* What the exercise asks: Write out again, exactly, the lines below starting at the one with "For every named" and ending at the one with "Certificates (118, 471)".

* Raw data:
-----
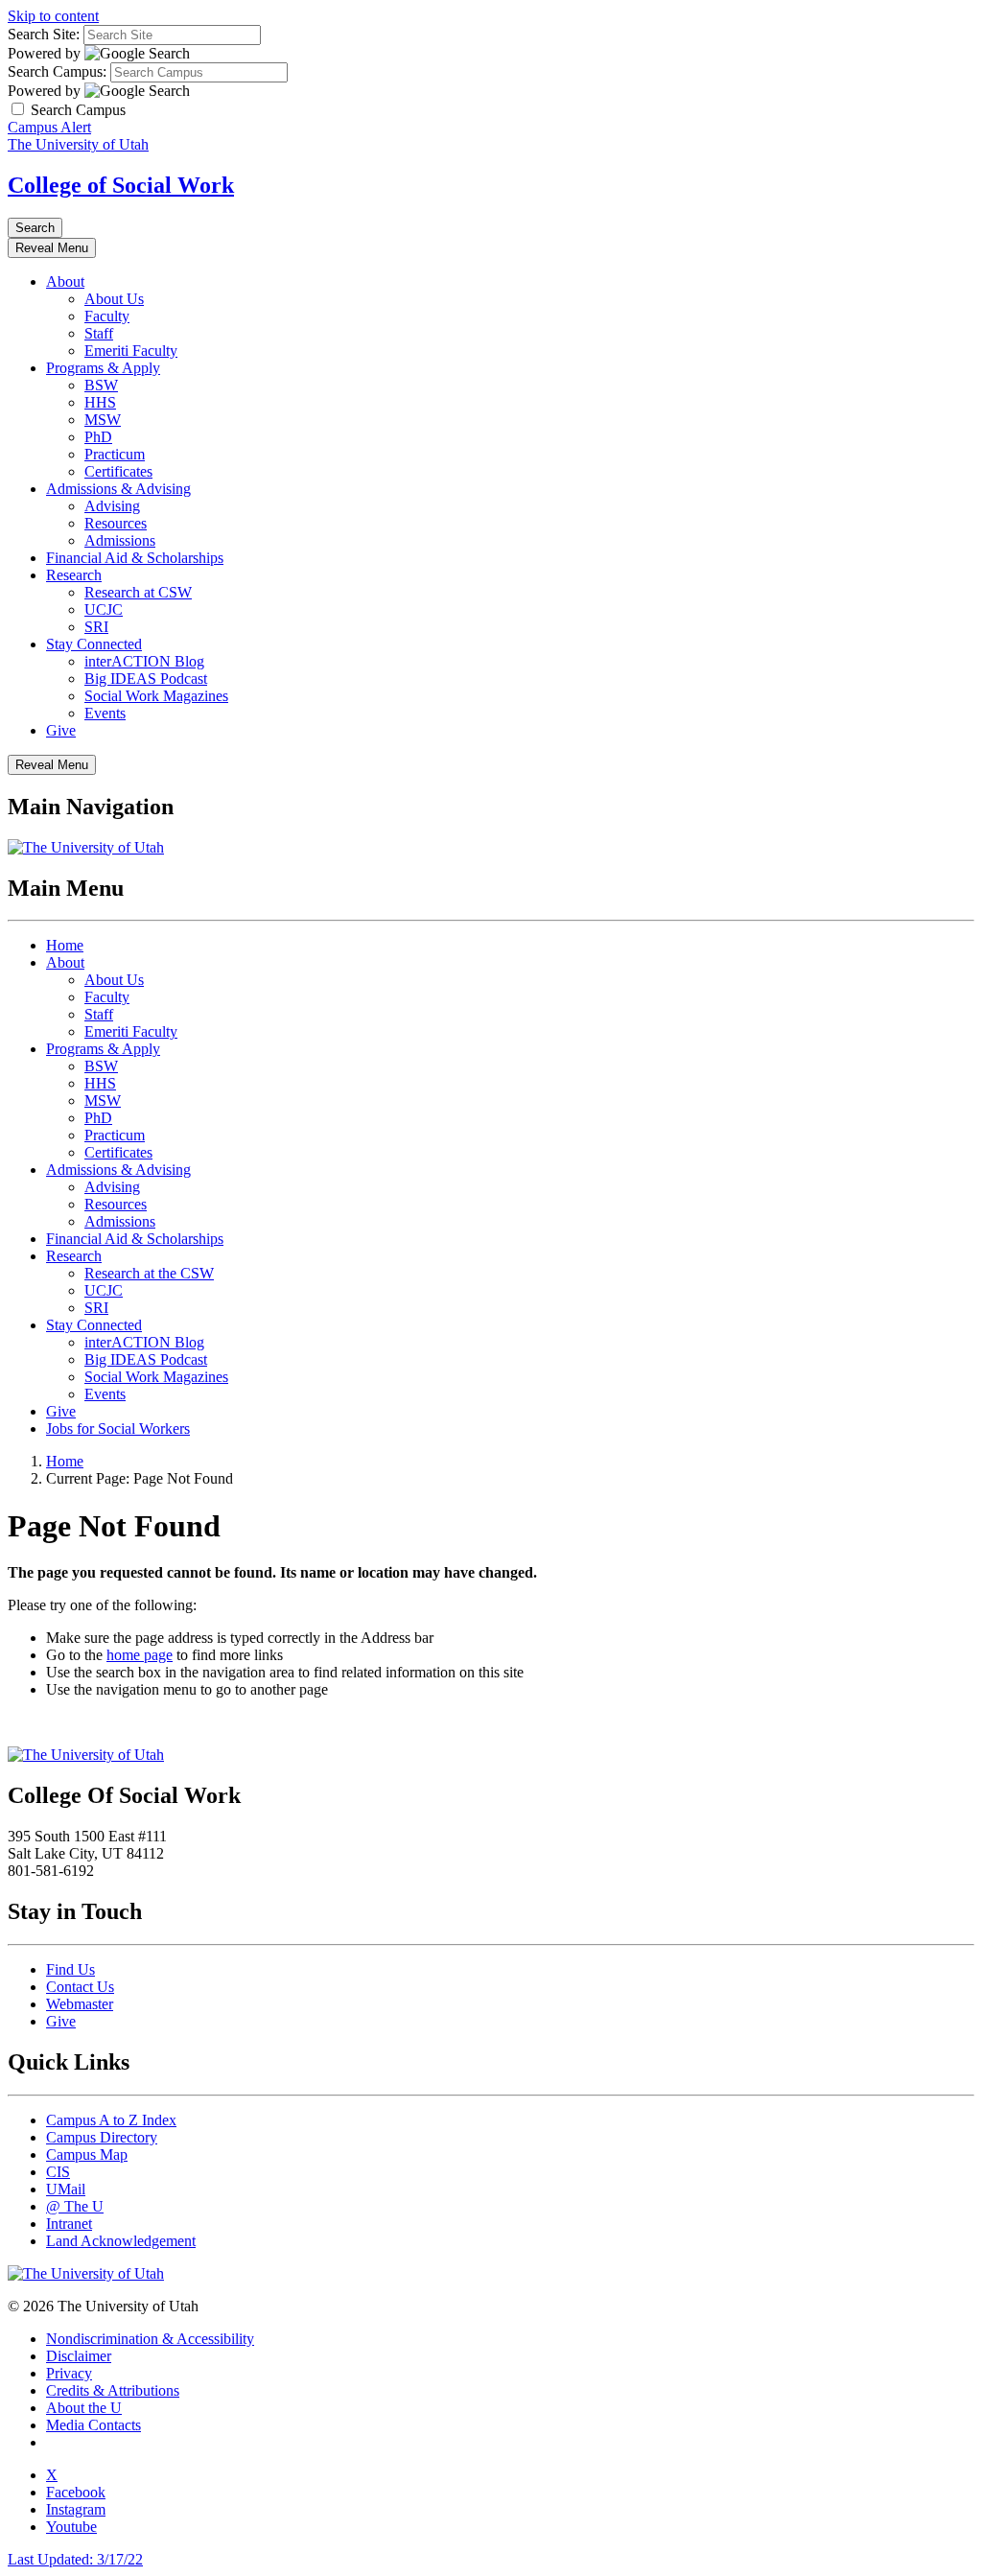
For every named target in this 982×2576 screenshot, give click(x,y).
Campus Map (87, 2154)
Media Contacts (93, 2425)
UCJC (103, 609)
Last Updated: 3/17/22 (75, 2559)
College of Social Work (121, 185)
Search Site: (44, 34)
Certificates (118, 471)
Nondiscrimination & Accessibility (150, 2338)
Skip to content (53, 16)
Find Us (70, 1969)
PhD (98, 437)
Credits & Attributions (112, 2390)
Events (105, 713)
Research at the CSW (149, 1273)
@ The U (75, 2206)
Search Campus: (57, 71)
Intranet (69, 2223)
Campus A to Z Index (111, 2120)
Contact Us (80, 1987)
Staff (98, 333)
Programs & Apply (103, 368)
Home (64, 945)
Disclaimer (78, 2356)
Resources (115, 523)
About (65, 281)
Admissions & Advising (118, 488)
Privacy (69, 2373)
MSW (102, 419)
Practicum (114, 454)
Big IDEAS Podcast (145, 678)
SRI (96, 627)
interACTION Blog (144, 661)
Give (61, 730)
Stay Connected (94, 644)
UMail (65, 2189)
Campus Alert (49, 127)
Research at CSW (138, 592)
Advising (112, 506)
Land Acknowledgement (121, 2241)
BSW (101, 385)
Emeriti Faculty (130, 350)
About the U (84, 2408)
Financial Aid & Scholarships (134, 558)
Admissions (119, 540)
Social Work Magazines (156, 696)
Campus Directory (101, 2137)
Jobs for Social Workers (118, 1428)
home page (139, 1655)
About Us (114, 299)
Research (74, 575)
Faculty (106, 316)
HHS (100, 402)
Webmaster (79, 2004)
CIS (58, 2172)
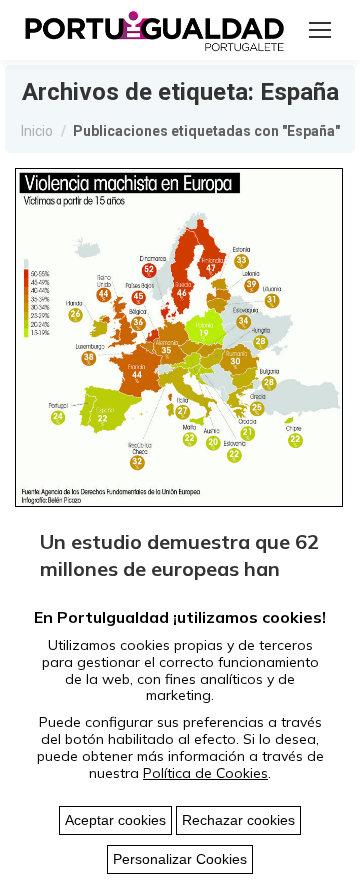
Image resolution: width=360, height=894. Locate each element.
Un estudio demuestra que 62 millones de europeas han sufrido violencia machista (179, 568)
-----
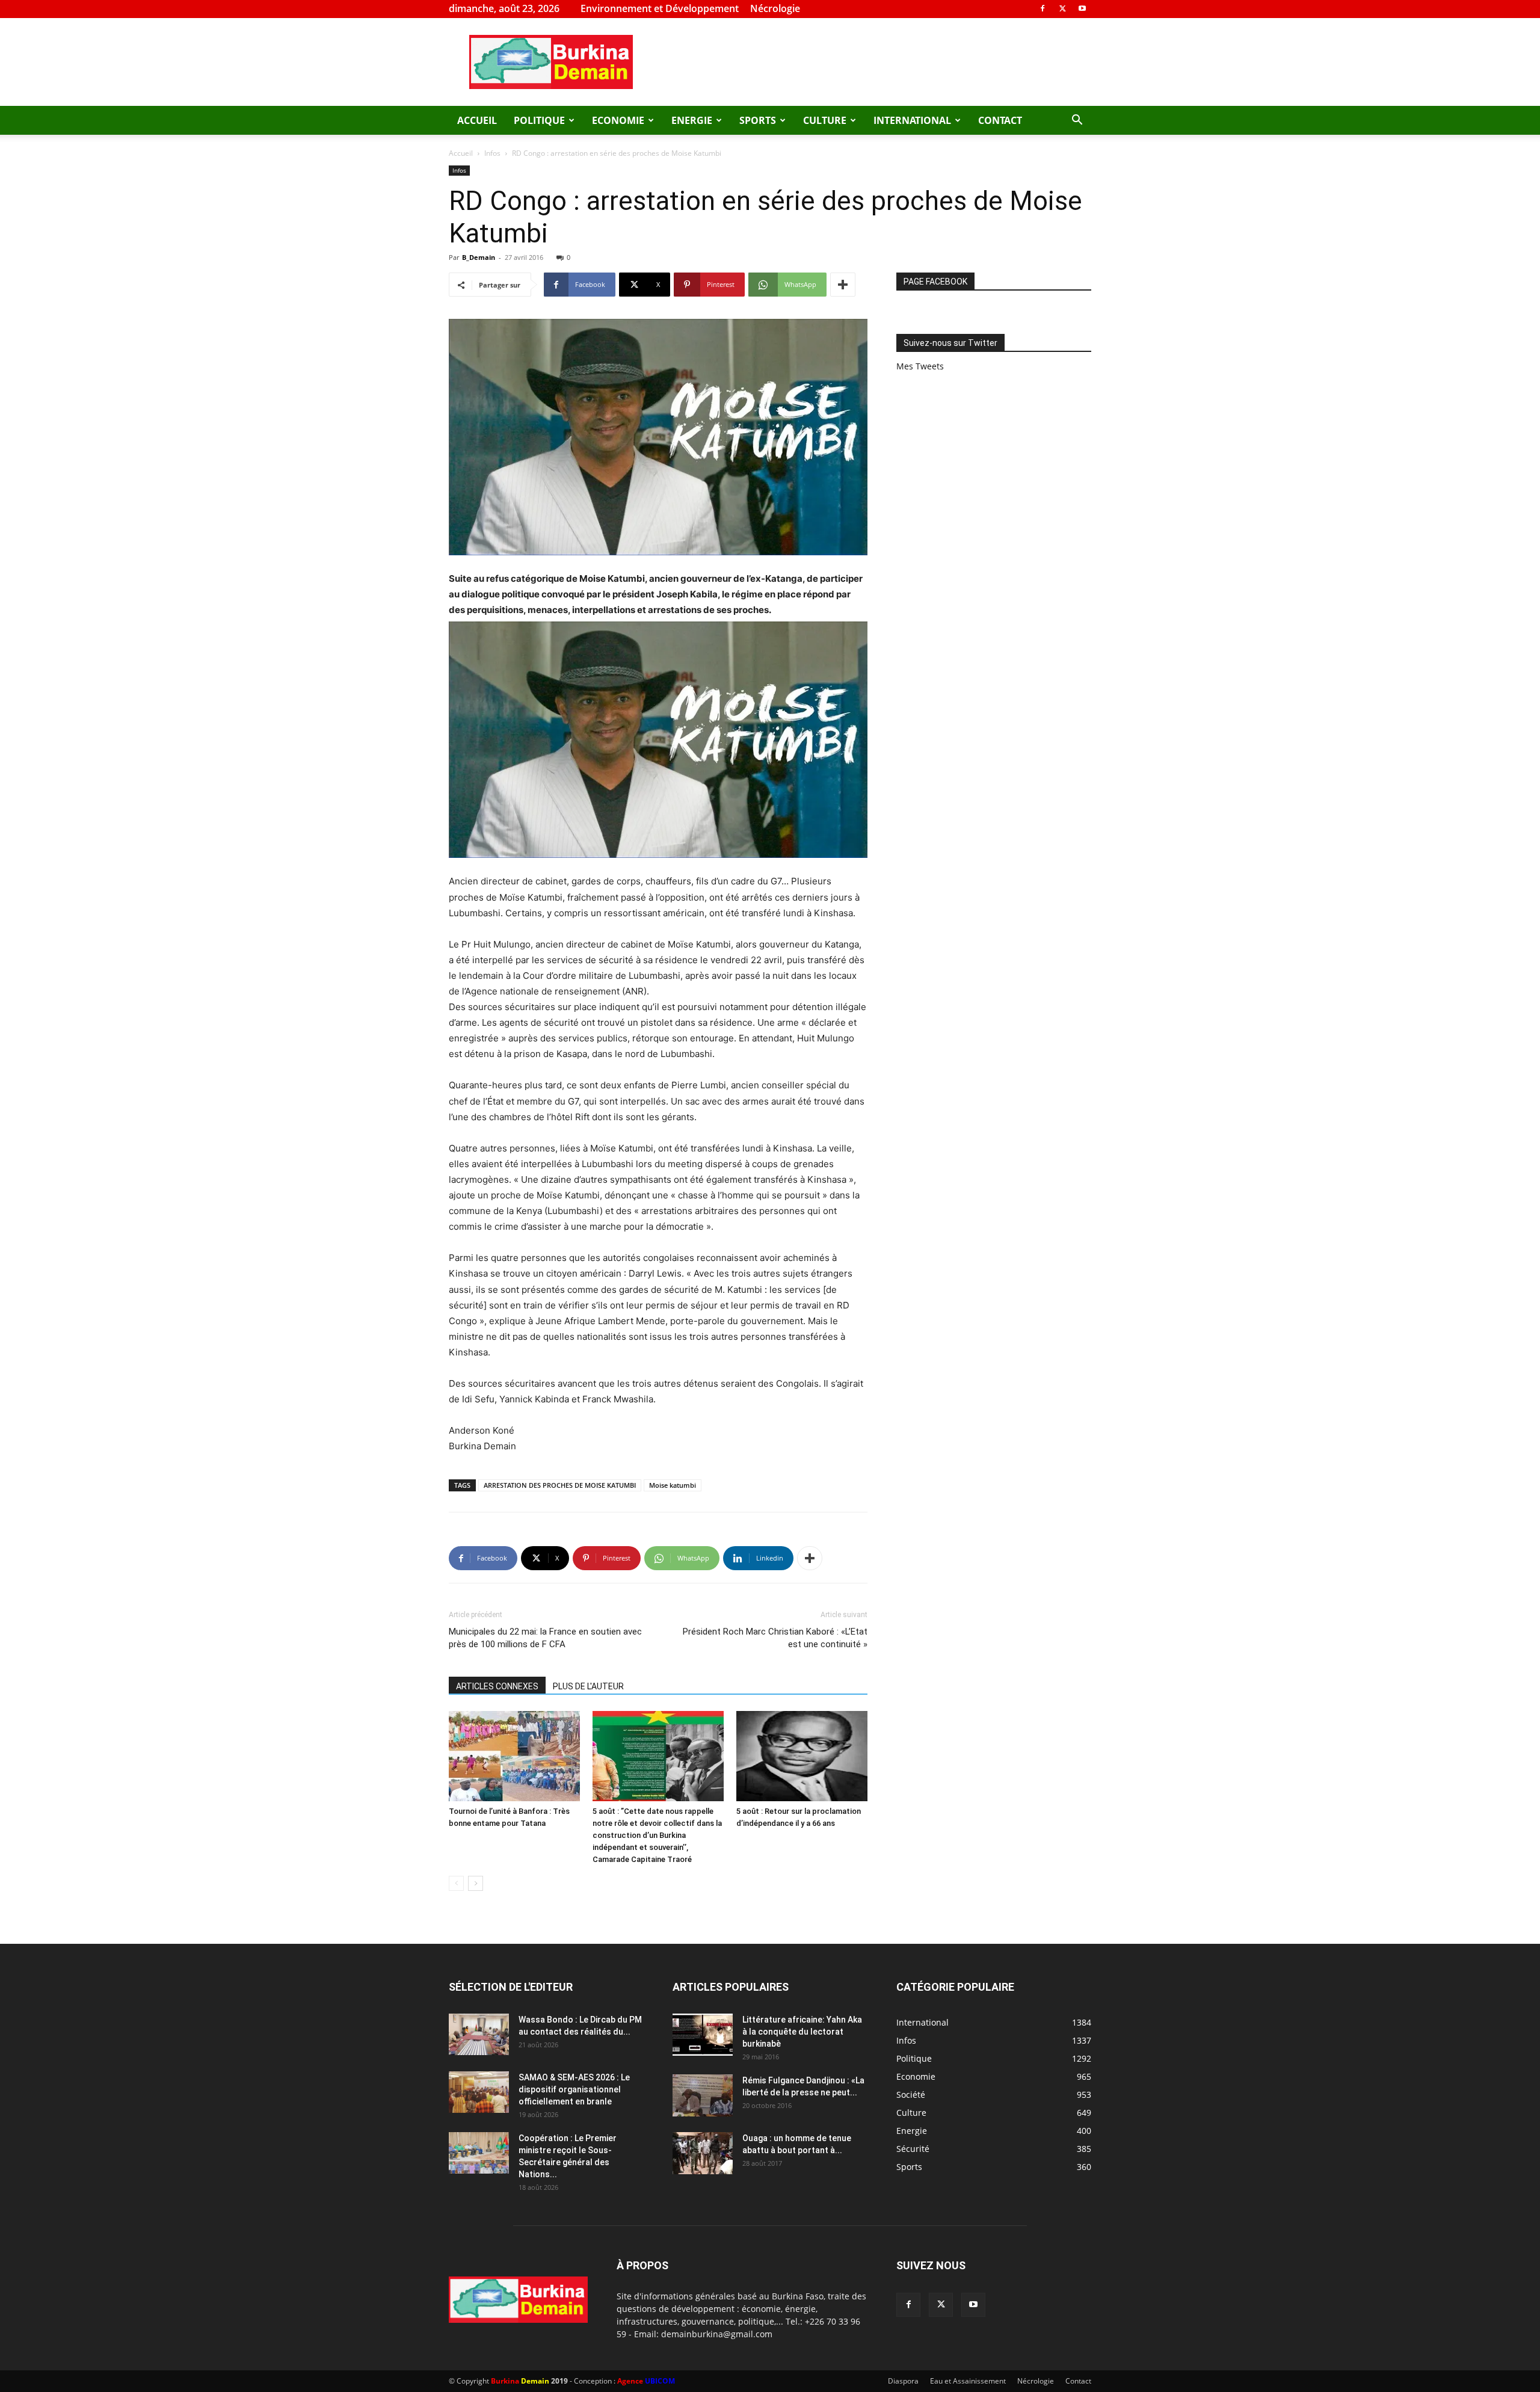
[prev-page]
-----
* Result for this exercise:
For every named target in this 982×2576 screenshot, give click(x,y).
Campus Map (87, 2154)
Media Contacts (93, 2425)
UCJC (103, 609)
Last Updated: 3/17/22 (75, 2559)
College of Social Work (121, 185)
Search Site: (44, 34)
Certificates (118, 471)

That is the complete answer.